Proving Causation at 305.  See also Warrant at 261 (invoking the epistemic category of Rumsfeld’s “known unknowns” and “unknown unknowns” to describe a recurring situation in law’s treatment of scientific claims)(U.S. Sec’y of Defense Donald Rumsfeld: “[T]here are known knowns; there are things we know we know. We also know there are known unknowns; that is to say we know there are some things we do not know. But there are also unknown unknowns – there are things we do not know we don’t know. (Feb. 12, 2002)).

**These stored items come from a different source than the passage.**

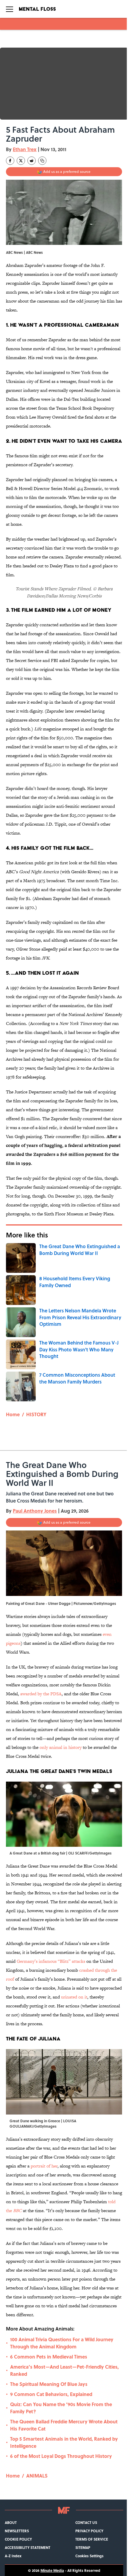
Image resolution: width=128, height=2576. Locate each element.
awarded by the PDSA (41, 1694)
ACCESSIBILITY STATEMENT (27, 2547)
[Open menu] (9, 8)
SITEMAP (82, 2547)
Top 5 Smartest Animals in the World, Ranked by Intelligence (64, 2442)
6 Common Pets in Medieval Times (48, 2356)
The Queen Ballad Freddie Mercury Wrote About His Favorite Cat (64, 2425)
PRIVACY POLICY (89, 2530)
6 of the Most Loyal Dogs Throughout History (61, 2456)
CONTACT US (86, 2522)
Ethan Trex (25, 149)
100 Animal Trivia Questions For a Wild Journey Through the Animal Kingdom (61, 2343)
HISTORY (36, 1414)
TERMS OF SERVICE (91, 2539)
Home (13, 1414)
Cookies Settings (89, 2555)
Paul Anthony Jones (35, 1510)
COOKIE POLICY (18, 2539)
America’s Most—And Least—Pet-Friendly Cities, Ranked (64, 2370)
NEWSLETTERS (17, 2530)
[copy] (42, 160)
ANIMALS (37, 2475)
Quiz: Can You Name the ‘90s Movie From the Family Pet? (61, 2408)
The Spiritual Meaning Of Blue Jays (49, 2384)
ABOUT (11, 2522)
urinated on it (74, 1997)
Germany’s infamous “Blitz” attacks (51, 1961)
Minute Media (52, 2570)
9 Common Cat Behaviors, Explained (51, 2394)
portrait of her (44, 2166)
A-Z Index (13, 2555)
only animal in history (61, 1747)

It is easy to see why the folks at SKAPP are so fond of Professor Haack’s writings, and why they have invited her to their conferences and meetings.  She has written close to a dozen articles critical of Daubert, each repeating the same mistaken criticisms of the gatekeeping process.  She has provided SKAPP and its plaintiffs’ lawyer sponsors with sound bites to throw at impressionable judges about the epistemological weakness of Daubert and its progeny.  In advancing this critique and SKAPP’s propaganda purposes, Professor Haack has misunderstood the gatekeeping enterprise.  She has, however, correctly identified the gatekeeping process as an exercise in determining whether an opinion possesses sufficient epistemic warrant.  Despite her enthusiasm for the dubious claims of Dr. Done, Haack acknowledges that “warrant” requires close attention to the internal and external validity of studies, and to rigorous analysis of a body of evidence.  Haack’s own epistemic analysis would be hugely improved and advanced by focusing on how the mosaic theory, or WOE, failed to hold up in some of the more egregious, pathological claims of health “effects” — Bendectin, silicone, electro-magnetic frequency, asbestos and colorectal cancer, etc.